═══ Quoted passage ═══

Wild horses at Cumberland Island National Seashore. NPS photo.

Wild horses in a NPS site in Georgia? That may come as a surprise, but they've been in the area for centuries. The annual census of wild horses at Cumberland Island National Seashore has just been completed. How's the park's population of untamed equines doing these days?

Cumberland Island National Seashore, on the Georgia coast, includes one of the largest undeveloped barrier islands in the world. The park is also home to one of the largest maritime forests remaining in the United States, one of the largest wilderness areas in a National Seashore on the east coast, and a herd of feral, free-ranging horses.

So, how do you count wild horses in such an area? You rely on a group of dedicated volunteers.

According to the park,

The volunteer group consists of members who typically participate each year and know the census protocol and routes, which adds consistency and validity to the results. One volunteer has participated for over 10 years. A total of 20 routes are surveyed during the two-day period. Data collected includes the number of horses seen, sex, age class, location, and habitat. Information is stored in a database for comparison to previous years.

═══ Supplied information ═══

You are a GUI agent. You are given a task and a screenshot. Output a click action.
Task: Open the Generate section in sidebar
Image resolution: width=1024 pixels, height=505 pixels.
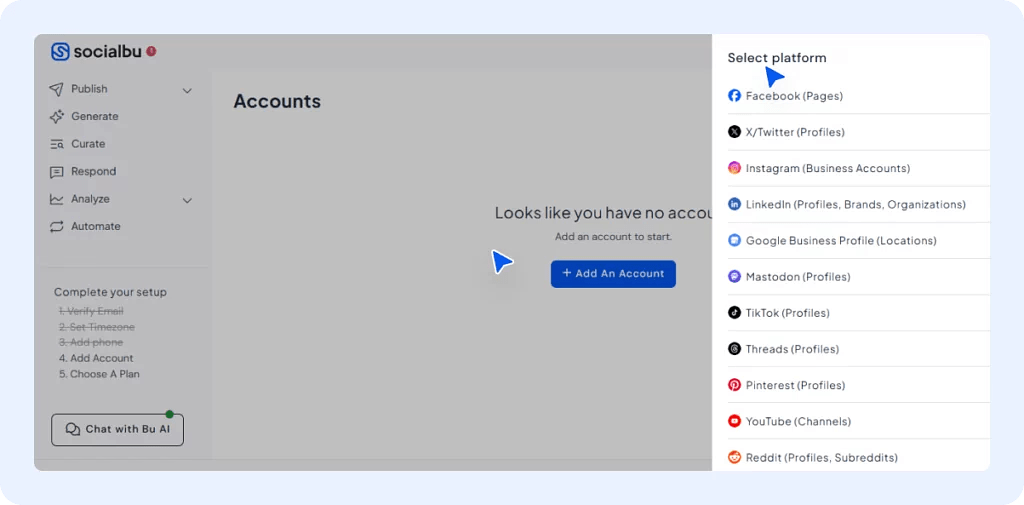tap(94, 116)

═══

Directions for this task:
Write out the text on Cumberland Island's wild horses again, starting with "Wild horses at Cumberland Island National Seashore." and going on through "feral, free-ranging horses.", putting "coastal forests" in place of "maritime forests".

Result of the exercise:
Wild horses at Cumberland Island National Seashore. NPS photo.

Wild horses in a NPS site in Georgia? That may come as a surprise, but they've been in the area for centuries. The annual census of wild horses at Cumberland Island National Seashore has just been completed. How's the park's population of untamed equines doing these days?

Cumberland Island National Seashore, on the Georgia coast, includes one of the largest undeveloped barrier islands in the world. The park is also home to one of the largest coastal forests remaining in the United States, one of the largest wilderness areas in a National Seashore on the east coast, and a herd of feral, free-ranging horses.